New technology helps NFL conduct more in-depth heart checks
INDIANAPOLIS (AP) One month after Indiana University Health's new sports cardiology performance lab opened, two new machines are getting their first real workout during the NFL's scouting combine in Indianapolis.
Doctors can simulate game-time conditions in elite athletes, giving them a better idea how hearts react to stress. The machines allow physicians to put larger athletes who tend to be in better shape than most of the general public on a wider, tougher treadmill and on a specialized bike.
The new machines allow doctors to measure much more than traditional electrocardiograms. The tests can monitor levels of expired oxygen, breaths per minute, and how big the breaths are per minute.
''Football players work in intervals, so we'll do sprints at 12 to 15 mph for about 10 seconds and then we let them stop for about 30 seconds and do it again,'' said Dr.

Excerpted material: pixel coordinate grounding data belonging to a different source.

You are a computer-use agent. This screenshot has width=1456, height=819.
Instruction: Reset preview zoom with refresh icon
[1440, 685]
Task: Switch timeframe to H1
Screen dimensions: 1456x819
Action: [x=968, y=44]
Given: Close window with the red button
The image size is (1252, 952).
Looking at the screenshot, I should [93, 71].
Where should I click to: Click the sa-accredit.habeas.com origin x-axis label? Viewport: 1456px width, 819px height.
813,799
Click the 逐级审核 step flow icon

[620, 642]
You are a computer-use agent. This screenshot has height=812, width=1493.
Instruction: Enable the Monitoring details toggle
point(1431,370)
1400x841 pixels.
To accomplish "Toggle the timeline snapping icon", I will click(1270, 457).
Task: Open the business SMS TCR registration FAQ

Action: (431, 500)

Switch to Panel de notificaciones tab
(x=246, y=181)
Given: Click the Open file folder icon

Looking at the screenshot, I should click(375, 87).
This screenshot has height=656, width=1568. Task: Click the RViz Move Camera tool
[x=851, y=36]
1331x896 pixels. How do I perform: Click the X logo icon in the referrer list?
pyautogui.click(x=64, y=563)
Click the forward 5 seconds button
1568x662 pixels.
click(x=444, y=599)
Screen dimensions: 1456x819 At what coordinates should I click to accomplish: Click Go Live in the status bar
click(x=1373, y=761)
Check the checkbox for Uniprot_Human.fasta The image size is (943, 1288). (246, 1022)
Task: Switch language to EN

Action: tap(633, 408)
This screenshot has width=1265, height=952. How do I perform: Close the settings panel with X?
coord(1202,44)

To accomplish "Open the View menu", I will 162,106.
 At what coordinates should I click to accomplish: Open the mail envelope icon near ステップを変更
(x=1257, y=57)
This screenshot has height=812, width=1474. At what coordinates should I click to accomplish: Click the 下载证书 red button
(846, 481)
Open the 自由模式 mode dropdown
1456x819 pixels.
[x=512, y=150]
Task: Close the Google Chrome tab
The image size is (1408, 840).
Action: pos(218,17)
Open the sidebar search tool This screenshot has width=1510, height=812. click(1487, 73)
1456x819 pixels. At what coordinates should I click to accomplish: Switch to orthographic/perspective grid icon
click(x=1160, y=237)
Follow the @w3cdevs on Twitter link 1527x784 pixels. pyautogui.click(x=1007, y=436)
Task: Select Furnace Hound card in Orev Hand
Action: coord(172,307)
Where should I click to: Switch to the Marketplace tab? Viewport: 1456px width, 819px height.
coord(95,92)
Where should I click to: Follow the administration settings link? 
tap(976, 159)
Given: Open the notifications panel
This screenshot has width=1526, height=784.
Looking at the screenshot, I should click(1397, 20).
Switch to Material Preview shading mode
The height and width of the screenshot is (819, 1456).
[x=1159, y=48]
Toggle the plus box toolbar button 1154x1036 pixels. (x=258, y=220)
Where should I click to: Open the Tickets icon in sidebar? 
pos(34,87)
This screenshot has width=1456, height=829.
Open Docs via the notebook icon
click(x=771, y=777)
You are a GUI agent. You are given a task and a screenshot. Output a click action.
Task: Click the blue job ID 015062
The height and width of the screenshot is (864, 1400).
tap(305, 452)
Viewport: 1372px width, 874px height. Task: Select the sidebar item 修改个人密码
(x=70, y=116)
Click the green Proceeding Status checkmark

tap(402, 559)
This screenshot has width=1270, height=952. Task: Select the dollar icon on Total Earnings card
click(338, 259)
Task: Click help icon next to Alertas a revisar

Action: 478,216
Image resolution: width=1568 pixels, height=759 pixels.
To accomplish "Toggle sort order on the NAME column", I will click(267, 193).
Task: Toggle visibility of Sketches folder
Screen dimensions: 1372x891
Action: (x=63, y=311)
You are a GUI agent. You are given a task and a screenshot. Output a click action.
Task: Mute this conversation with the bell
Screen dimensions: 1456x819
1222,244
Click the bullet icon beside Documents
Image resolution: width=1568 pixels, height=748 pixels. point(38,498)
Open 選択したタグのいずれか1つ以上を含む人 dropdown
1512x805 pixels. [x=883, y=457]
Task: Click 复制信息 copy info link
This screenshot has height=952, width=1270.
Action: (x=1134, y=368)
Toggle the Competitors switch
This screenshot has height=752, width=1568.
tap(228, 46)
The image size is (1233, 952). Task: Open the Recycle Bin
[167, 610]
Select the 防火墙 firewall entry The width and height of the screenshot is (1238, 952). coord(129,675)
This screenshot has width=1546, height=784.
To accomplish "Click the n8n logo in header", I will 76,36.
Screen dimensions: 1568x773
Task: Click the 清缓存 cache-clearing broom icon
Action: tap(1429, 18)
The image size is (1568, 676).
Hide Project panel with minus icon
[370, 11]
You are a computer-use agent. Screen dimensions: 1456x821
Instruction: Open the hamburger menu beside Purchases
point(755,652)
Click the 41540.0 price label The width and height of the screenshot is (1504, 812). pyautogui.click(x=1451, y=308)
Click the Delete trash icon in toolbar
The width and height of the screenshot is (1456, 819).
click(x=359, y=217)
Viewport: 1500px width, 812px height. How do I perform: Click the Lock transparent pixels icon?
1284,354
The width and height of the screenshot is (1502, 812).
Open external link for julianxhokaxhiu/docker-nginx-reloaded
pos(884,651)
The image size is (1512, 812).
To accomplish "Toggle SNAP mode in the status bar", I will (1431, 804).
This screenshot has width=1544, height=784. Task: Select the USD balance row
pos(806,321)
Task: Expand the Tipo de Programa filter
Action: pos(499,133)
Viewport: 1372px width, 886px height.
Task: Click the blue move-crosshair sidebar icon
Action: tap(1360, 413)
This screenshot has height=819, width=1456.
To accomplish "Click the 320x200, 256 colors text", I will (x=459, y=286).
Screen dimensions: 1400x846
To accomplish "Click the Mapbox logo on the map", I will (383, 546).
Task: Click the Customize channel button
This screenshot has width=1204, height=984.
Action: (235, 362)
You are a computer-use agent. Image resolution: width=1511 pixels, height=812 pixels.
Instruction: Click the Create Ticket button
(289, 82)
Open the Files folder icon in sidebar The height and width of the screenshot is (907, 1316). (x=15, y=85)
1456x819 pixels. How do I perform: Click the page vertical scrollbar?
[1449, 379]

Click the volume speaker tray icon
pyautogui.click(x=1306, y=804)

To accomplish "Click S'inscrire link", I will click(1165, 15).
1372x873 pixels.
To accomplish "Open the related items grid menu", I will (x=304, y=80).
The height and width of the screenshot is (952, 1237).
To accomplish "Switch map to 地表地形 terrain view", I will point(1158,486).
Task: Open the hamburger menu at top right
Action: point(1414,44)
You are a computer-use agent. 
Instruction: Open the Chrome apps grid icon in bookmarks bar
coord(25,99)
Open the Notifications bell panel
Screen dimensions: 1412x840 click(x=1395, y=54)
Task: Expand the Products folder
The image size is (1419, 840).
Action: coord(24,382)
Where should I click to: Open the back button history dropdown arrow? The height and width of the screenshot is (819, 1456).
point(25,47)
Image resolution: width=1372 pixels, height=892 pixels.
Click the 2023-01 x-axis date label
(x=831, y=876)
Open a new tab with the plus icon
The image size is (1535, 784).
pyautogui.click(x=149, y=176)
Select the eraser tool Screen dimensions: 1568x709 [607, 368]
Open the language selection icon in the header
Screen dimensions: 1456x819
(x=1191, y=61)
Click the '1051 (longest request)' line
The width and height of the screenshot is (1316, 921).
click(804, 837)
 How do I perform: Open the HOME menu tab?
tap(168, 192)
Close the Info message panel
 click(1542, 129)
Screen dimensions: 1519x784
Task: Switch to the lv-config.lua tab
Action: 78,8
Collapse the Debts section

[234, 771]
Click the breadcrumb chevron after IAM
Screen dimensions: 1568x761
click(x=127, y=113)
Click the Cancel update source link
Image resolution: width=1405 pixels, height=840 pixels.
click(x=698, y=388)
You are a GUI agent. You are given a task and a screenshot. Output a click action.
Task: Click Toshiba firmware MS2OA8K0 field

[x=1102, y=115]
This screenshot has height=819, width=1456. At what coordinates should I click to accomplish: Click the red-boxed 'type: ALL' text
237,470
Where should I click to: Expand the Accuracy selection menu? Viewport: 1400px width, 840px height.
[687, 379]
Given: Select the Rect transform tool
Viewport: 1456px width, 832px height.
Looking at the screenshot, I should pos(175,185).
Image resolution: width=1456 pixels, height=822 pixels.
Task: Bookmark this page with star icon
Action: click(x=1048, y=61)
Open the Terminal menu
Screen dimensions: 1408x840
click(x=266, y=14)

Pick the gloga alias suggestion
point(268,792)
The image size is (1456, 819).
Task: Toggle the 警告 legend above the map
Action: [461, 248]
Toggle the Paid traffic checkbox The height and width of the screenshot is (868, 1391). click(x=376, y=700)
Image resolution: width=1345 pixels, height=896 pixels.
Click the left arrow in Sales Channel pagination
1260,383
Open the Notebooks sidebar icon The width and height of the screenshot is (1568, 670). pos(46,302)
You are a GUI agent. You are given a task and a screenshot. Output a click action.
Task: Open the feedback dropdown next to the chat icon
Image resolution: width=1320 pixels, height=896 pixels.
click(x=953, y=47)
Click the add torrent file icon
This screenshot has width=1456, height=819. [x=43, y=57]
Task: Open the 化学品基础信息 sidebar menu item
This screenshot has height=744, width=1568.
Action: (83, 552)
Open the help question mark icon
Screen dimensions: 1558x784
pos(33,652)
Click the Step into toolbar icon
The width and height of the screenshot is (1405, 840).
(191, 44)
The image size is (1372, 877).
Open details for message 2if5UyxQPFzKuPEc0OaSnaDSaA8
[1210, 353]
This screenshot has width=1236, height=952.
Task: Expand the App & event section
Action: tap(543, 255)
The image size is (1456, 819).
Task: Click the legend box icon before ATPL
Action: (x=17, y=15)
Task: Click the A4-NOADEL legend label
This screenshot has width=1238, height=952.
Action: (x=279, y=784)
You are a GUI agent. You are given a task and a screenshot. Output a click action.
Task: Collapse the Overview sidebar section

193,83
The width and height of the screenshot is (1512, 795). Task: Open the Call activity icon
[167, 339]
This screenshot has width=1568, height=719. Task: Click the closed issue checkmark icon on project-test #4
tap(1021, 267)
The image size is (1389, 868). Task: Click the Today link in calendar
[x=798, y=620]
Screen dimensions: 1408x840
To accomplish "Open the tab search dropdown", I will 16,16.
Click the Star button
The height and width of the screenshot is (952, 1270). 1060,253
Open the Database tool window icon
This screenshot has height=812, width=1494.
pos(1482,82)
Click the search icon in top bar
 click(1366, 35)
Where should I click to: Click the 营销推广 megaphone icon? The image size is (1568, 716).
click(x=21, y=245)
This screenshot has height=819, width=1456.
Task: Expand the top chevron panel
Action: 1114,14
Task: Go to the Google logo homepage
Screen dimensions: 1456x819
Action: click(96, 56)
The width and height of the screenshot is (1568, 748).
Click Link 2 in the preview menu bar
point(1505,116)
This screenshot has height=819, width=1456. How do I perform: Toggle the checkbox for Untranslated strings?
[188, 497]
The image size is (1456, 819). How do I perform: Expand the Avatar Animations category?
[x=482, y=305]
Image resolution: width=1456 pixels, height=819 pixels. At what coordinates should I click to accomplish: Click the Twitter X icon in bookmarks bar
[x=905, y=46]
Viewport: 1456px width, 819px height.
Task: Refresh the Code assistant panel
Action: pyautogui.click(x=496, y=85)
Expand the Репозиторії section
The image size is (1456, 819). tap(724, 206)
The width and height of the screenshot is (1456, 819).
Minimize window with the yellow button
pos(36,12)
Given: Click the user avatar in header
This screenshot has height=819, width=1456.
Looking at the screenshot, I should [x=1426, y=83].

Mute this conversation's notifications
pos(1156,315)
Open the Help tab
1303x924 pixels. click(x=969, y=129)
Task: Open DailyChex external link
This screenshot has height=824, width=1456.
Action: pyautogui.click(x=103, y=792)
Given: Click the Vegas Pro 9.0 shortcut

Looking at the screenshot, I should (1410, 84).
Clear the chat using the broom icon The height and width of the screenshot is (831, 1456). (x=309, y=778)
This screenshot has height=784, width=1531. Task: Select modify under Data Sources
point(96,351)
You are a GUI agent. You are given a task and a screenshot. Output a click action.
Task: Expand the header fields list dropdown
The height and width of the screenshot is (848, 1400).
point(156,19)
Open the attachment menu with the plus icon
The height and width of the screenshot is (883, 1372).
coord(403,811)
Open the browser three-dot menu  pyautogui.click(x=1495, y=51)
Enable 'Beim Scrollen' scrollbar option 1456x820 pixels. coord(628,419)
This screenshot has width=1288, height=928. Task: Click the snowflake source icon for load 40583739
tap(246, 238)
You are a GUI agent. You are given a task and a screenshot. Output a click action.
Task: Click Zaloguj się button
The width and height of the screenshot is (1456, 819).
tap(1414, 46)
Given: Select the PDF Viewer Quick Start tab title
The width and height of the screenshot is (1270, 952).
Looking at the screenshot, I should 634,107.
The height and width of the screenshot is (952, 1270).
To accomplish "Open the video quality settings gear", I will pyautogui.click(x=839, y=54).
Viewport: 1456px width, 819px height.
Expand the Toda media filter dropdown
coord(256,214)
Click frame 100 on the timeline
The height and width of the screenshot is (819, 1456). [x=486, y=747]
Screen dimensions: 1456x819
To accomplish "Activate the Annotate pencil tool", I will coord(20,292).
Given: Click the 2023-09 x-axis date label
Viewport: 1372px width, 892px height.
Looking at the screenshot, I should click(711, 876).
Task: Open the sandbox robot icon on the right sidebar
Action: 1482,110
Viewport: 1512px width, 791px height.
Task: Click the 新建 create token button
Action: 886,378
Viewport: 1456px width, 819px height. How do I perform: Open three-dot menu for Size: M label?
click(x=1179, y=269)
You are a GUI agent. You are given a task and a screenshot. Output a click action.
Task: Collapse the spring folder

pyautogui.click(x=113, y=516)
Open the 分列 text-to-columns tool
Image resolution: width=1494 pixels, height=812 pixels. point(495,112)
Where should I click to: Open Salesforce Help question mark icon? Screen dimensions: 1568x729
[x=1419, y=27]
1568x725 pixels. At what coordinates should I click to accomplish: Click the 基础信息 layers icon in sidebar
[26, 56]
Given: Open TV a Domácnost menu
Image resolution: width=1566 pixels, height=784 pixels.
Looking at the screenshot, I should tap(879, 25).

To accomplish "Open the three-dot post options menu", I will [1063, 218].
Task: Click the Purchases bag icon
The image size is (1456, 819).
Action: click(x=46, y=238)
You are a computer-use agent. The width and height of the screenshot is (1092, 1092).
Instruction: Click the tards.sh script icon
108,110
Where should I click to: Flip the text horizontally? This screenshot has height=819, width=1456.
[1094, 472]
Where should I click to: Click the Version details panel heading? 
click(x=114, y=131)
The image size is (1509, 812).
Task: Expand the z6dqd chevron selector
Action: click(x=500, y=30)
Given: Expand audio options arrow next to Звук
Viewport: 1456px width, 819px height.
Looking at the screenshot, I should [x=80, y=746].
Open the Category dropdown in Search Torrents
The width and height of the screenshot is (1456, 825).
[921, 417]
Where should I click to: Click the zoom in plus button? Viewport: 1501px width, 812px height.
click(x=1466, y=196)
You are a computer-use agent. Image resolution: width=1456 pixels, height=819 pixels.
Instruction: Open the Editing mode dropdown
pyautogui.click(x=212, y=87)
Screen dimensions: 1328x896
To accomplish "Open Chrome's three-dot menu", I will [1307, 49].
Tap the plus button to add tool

Michael Emery, the medical director for the Center for Cardiovascular Care in Athletics.
All combine invitees go through an initial heart evaluation, and if there are any concerns, they are sent to Methodist Hospital for additional exams.
Four players over the first two days of the combine went to the lab, though they were not identified because of federal privacy laws. None was found to have any significant heart problems.
Emery said there have been only seven people who have used the lab since it opened, but he has bigger plans for the facility, one of fewer than 10 in the nation to work with elite athletes.
Emery expects pro, college and high school athletes as well as weekend warriors with heart issues to come to the facility to get more detailed answers. Insurance, Emery said, covers most expenses if there is a referral.